→ **TASK GOAL**:
Your answer must be an exact transcription of every entry.

DATA UNDER STUDY Start Marker

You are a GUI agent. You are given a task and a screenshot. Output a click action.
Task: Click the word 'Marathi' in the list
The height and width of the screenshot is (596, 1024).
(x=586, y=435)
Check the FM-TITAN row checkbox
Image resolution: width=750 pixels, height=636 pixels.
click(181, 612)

DATA UNDER STUDY End Marker

→ **TASK RESULT**:
You are a GUI agent. You are given a task and a screenshot. Output a click action.
Task: Click the word 'Marathi' in the list
The height and width of the screenshot is (596, 1024).
(x=586, y=435)
Check the FM-TITAN row checkbox
Image resolution: width=750 pixels, height=636 pixels.
click(181, 612)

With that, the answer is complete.